Kadınlara zorla bazı ilaçlar veriliyordu. Bu ilaçlar baş dönmesi, konsantrasyon kaybı gibi etkiler oluşturuyordu. Bu ilaçları alınca çocuklarınızı ya da ailenizi bile düşünemiyordunuz. Bu haplar kadınların menstrüasyonlarını da durduruyordu. Düzenli olarak bizden kan ve idrar örnekleri alıyor, ultrasonla organlarımızı inceliyorlardı.
Açlıktan, geçirdikleri nöbetlerden ve mental çöküşten dolayı hücrelerdeki Uygur kadınları çığlıklar atıyor ve kafalarını duvarlara vuruyorlardı. Bu kadınların hepsi sonradan güvenlik görevlileri tarafından alınıyor ve ortadan kayboluyordu.”
Çin devletinin “Uygurlara Çince ve hukuk bilgisi vermek için” kurduğunu iddia ettiği bu işkence kamplarında 15 ay kalan Gülbahar Hanım, 2018’in eylül ayında serbest bırakıldı. O ortadan kaybolduktan sonra ailesi Kazakistan ve Çin resmî kurumlarına sayısız mektup yazmış, Kazak hükûmeti de Çin yetkililerine Gülbahar Hanım’ın serbest bırakılması için baskı yapmıştı. Serbest bırakılmadan önceki doktor kontrolünde Gülbahar Hanım’ın “uçakla seyahat edemeyecek kadar zayıflamış” olduğu tespit edilecekti.
Kamp Şahitleri Uluslararası Uygur Forumu’nda
Avrupa Parlamentosunun önünde öylece durmuş, ona bakıyorum. Çok büyük acılar yaşamış olan insanların, gündelik hayat içerisinde sıradan şeyleri yapmaya devam etmek zorunda kalmaları bana her zaman incitici gelmiştir. Çok değil, henüz 4 sene önce yaşamının 1,5 senesini bir işkence hücresinde geçiren bu kadın, şimdi Avrupa Parlamentosuna girmek için sıra bekliyor. Güvenlik görevlileri ona, “Çantanı şuraya koy” diyorlar. “Burada bekle, buradan geçme, dur, arkanı dön.” Bunları uzaktan sessizce izleyen benim için ortaya çıkan dejavu bu kadar baskınken, Gülbahar Hanım’ın yaşadıklarını tahmin bile edemiyorum. Başımı çevirip güvenlik kontrolünden geçiyorum.

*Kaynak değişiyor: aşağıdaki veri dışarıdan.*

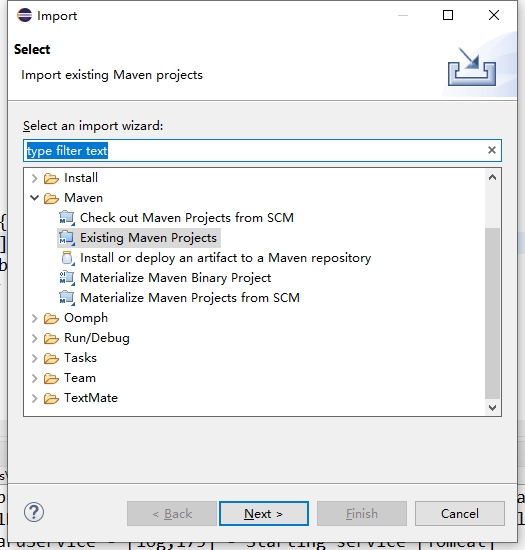Click the Oomph folder icon

click(51, 318)
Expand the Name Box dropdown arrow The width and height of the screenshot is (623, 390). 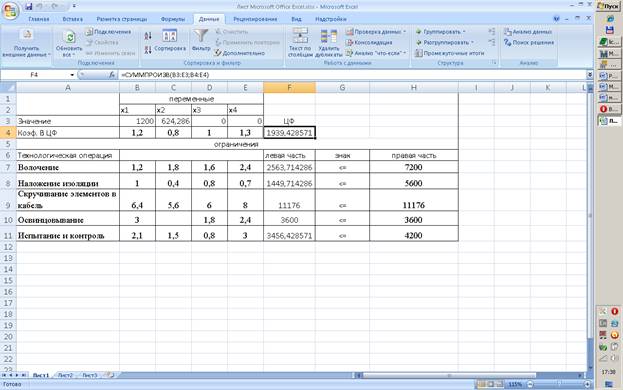pyautogui.click(x=72, y=75)
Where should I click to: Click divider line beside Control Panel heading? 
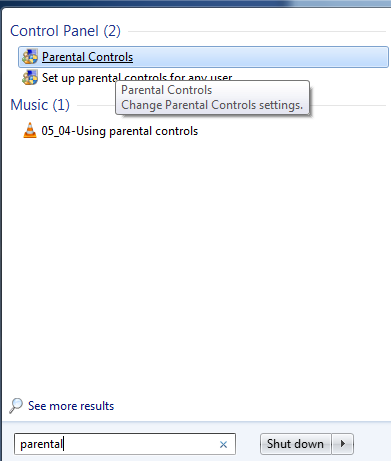[x=257, y=32]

Uluslararası Uygur Forumu için Parlamento’daki panel alanına gidiyoruz. Yerlerimizi alıyor ve konuşmacıları dinlemeye başlıyoruz. Birinci oturumda Gülbahar Hanım ve diğer kamp şahitleri konuşmacı olarak podyuma çıkıyorlar. Diğerleri, yani Gülbahar Xatiwaji, Qelbinur Sidiq, Shayilaguli Shaqutibayi, Omar Bakri… Çin’deki işkence kamplarına düşmüş, orada ellerinden bağlanıp tavana asılmış, elleri zincirli haftalar boyunca beklemiş, vücudunda işkencenin izlerini hâlâ taşıyan Uygurlar. Avrupa Parlamentosunda seslerini duyurmaya çalışıyorlar.
Podyumda kamp şahitleri konuşmaya başladığında, Uluslararası Uygur Forumu için dünyanın her yerinden gelen misafirler susuyor. Şimdi, bu Forum’un esas amacı olan, acıyı dindirmek ve yaraya pansuman olmak için susma zamanı. Kamp şahitleri konuşurken salona ağır bir hava çöküyor. Omuzlarımız birden ağırlaşıyor. Etrafıma bakıyorum, ağlayan sayısız insan görüyorum. Podyumda Gülbahar Hanım da kendisinin ve diğer tutukluların yaşadıkları için kim bilir kaçıncı kez gözyaşlarını siliyor.
Avrupa Parlamentosundaki oturumlar bittiğinde benim gözüm hâlâ Gülbahar Hanım’da. Bir yanım ona sarılmak, destek ve güç vermek istiyor. Diğer yanda kendimde bu gücün kırıntılarını henüz bulabilmiş değilim.
Brüksel’de düzenlenen konferans öncesi Gülbahar Hanım’ı yeniden uzaktan görüyorum. Yanına gidiyorum. Nasıl olduğunu sorunca, “Yaşamak istemesem de yaşıyorum.” diyor. Gözlerinden yaşlar yeniden süzülmeye başlıyor ve onunla birlikte hepimizin gözleri doluyor. Çin’in binlerce kilometre ötesinde hâlâ sürdürdüğü işkence, Brüksel’de hepimize birden böyle erişiveriyor.
Gülbahar Hanım toplama kampından serbest bırakılmadan önce, kampta arkasında bıraktığı genç bir kızdan bahsediyor. O kız, Gülbahar Hanım’ı sıkı sıkıya şöyle tembihlemiş: “Çin ne kadar çok para verirse versin buradaki zulmü anlatacağına söz ver! Sakın unutma! Bu artık senin emanetin… Emanetini unutma!”
Gülbahar Jelilova, canını yaksa da her gün yanında taşıdığı emanetine sahip çıkıyor. Ben ve diğer katılımcılar Avrupa Parlamentosundan çıkıyoruz. Sabah ha yağdı ha yağacak olan yağmur çoktan başlamış. Parlamentonun önü hâlâ kalabalık. Emanetini sırtlanan farklı farklı insanlar, seslerini duyurmak için Lüksemburg Meydanında sıra bekliyorlar.